Emory Scientists Discover Warped Protein Interactions in Cancer - Healthcare and Medical News for Atlanta Physicians

Xiulei Mo, PhD, Qiankun Niu, PhD, and Andrey Ivanov, PhD, first co-authors of the Cell paper.

Scientists at Emory University led by Winship Cancer Institute researcher Haian Fu, PhD, have revealed widespread distortions of a cell’s protein interaction machinery resulting from cancer-causing mutations. They developed a process resembling ground-penetrating radar, for its ability to map the hidden landscape of anticancer drug opportunities.

“One reason why a mutation is tumorigenic is the altered network of protein-protein interactions,” says lead author Haian Fu, PhD, leader of Winship’s Discovery and Developmental Therapeutics Program and professor and chair of pharmacology and chemical biology at Emory University School of Medicine. “The mutation may form a new epitope: a new interaction surface. Such a single protein residue alteration can rewire the cell, leading it down the path of an oncogenic program.”

The researchers have mapped altered protein-protein interactions resulting from mutations in major cancer-associated genes such as BRAF, AKT1, SPOP and SMAD4. They termed these new mutation-enhanced protein-protein interactions “neoPPIs.” The study led to the identification of prevalent neoPPIs in cancer, revealing potential tumor-selective drug targets.

In a case study, researchers show how a common mutation in the gene BRAF — V600E, found in most melanomas, as well as lung and colon cancers — triggers a new interaction between the BRAF-encoded protein and a redox regulator protein KEAP1. Other aspects of how V600E warps cell metabolism have been studied, but this interaction was not previously known.
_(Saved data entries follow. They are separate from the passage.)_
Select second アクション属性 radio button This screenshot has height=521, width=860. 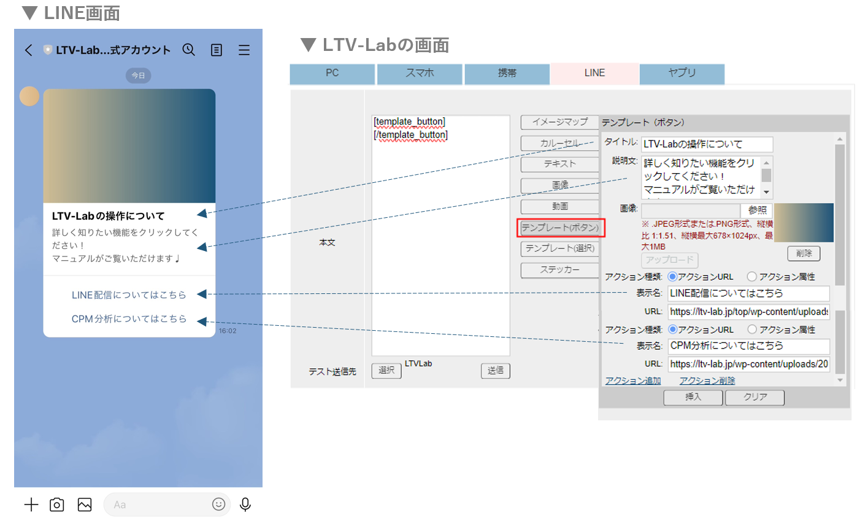(751, 330)
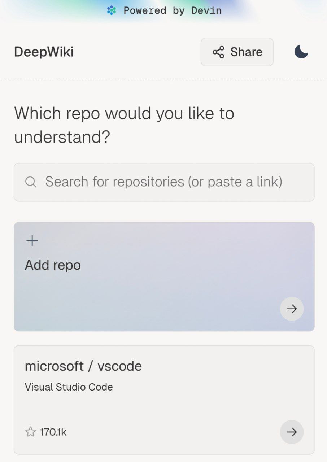
Task: Open the microsoft / vscode repo title
Action: tap(83, 366)
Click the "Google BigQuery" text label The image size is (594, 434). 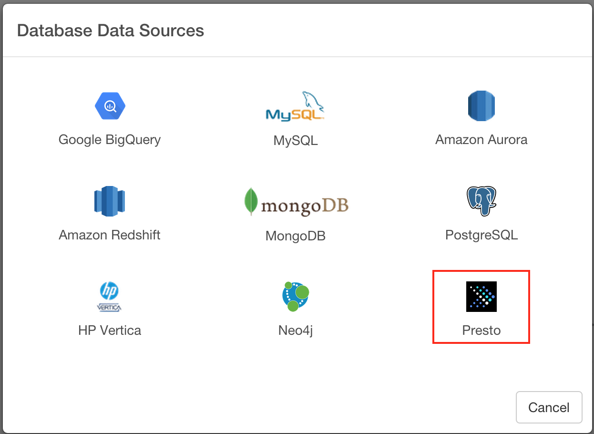click(x=110, y=140)
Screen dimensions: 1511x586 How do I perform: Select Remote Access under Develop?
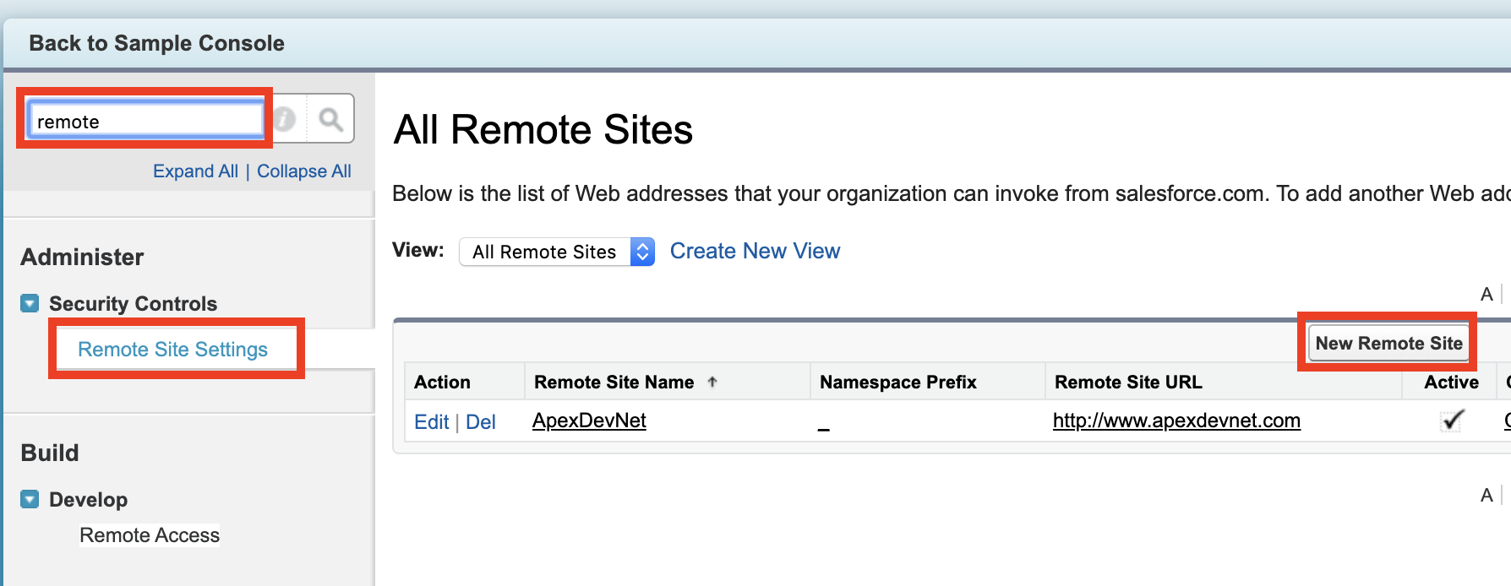pos(150,535)
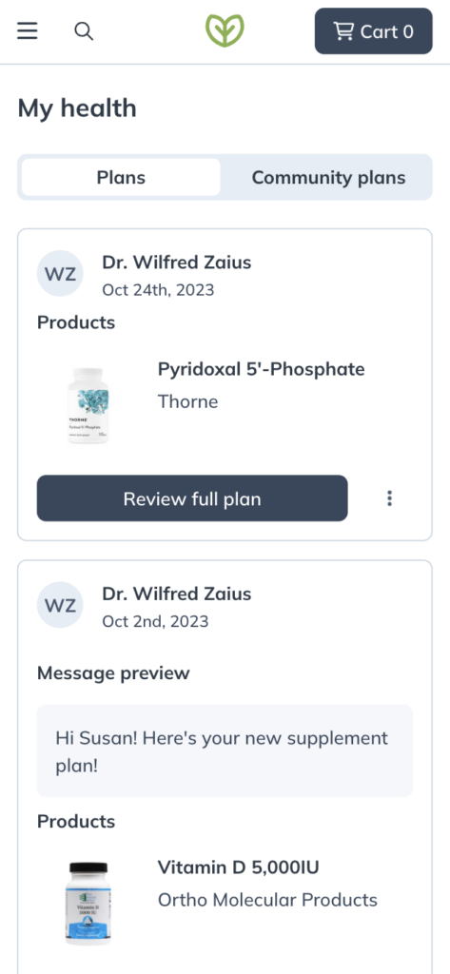Image resolution: width=450 pixels, height=974 pixels.
Task: Click Ortho Molecular Products brand name
Action: pyautogui.click(x=267, y=900)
As a result of the mutation and KEAP1 sequestration, cancer cells produce more of the redox enzyme NQO1. This creates an opportunity to poison the cells by feeding them a compound the enzyme converts into something toxic. Taking advantage of this vulnerability, researchers found that BRAF-mutated cells were more sensitive to the compound DNQ (deoxynyboquinone).

There were already targeted therapies aimed at the BRAF V600E mutation, such as vemurafenib, which was FDA-approved in 2011. However, cancers vary in response to drugs like vemurafenib and most eventually develop resistance. The information in the study could illuminate new tactics for overcoming resistance to those types of medications, or other weak links in the BRAF pathway.

The results of the research are published in Cell. The co-first authors of the Cell paper are Winship members Xiulei Mo, PhD, assistant professor, and Andrey Ivanov, PhD, professor, as well as instructor Qiankun Niu, PhD, all from the Department of Pharmacology and Chemical Biology.